Themes of essays and monographs from BBB's early years covered the history of the malaria epidemic in Montenegro, Arthur Görgey's Frauenhoffer and Dollond telescopes, and the keys of castle gates. He was also an enthusiast for Hungarian puppetry art and identified historic artifacts in the royal graves at Székesfehérvár. Borsody also wrote operetta books and puppetry plays. In the 1950s, he was the founder and chairman of the Puppetry Artists' Association. In addition to writing, he designed scenery, museum displays, and architectural decoration.

Béla Bevilaqua also wrote about the cultural history of polo, and he wrote an opera libretto about Mátyás deák, a hero in legends and folktales. He worked on a novel called Wooden Sparrow, and the cultural history of spectacles. Although these books were almost entirely destroyed, Víziváros survived as a 600-page autobiography. Forty copies of Víziváros were retained by a Budapest cultural heritage society. These books were auctioned, and the income was spent on saving and renewing Borsody's memorial tomb in Kerepesi cemetery. The tomb was donated by the international PEN Society.

Béla Borsody's A Hungarian Memorial to Albrecht Dürer was written because of the close relationship between Dürer and the Bevilacqua family in Italy. Morando Bevilacqua's family had constructed a castle and a church to form the ancient nucleus of the city of Trento during Roman times.

==Personal life and death==
As a university student, Béla Borsody "fought a duel of love", and was imprisoned in the state jail for a few days.
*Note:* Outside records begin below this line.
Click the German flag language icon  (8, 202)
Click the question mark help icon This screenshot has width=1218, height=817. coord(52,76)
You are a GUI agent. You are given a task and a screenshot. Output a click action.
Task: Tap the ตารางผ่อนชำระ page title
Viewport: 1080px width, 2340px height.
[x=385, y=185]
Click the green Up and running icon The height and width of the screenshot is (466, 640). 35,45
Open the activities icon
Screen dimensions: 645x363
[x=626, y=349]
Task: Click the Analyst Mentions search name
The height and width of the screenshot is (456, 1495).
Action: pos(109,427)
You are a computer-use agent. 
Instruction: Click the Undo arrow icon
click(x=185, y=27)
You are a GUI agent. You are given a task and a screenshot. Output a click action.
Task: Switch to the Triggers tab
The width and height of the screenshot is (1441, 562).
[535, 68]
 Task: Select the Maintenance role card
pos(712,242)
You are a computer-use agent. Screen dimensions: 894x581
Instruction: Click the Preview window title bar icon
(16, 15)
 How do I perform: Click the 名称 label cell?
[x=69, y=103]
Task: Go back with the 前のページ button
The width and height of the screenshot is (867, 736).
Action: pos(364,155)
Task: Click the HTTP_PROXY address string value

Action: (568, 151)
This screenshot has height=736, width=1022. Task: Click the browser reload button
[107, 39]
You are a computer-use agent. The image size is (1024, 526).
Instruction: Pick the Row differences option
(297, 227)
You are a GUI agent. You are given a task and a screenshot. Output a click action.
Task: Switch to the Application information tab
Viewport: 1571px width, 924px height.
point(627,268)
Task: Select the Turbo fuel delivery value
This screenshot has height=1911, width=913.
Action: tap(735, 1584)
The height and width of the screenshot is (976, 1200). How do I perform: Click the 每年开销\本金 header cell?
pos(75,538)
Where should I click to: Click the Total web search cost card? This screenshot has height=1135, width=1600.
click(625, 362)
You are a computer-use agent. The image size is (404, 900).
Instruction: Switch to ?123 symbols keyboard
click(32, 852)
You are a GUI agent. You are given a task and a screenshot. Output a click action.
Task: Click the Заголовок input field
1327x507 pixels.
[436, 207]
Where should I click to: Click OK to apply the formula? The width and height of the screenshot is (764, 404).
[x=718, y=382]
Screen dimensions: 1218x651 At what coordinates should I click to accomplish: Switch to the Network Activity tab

His constant companion was Olga Finály, a teacher and poet more than 20 years his junior.

Béla Borsody's second wife, according to Pál Gulyás's biography, was Ella Weiss, who he married in the late 1920s. She must have died in the late 1950s, as the register of his third marriage shows that he was a widower when he got married for the third time.

Béla Borsody died from a cerebral hemorrhage on March 12, 1962, ten days after his fourth marriage to Magdolna Mányi, who he had first met as a student several decades earlier.

==Works==
- Discovering Hungary
- The History of Hungarian Beer Brewing
- A Hungarian History in Anecdotes
- The History of Pest-Buda Cafés
- Old Hungarian World Travellers
- The History of the Observatory of Eger University
- The History of the Buda and Pest Butchers' Guilds 1270-1872
- Old Hungarian Student Songs
- German Anti Semitism from Otto I to Adolf Hitler 972-1945
- Old and New Weaver Crafts of Hungary, Budapest Coffee and Coffee Craft 1535-1935
- A Hungarian Memorial to Albrecht Dürer
- Víziváros, an amazingly accurate reflection of the last member of the Ramus Hungaricus Branch of the Bevilaqua family, describes Borsody's life and scholarly activities. Víziváros was preserved, discovered, and edited by Péter Buza, urban historian, and on his request, the manuscript has been published by the Town Protectors’ Association and Budapest Szabó Ervin Library in 2005.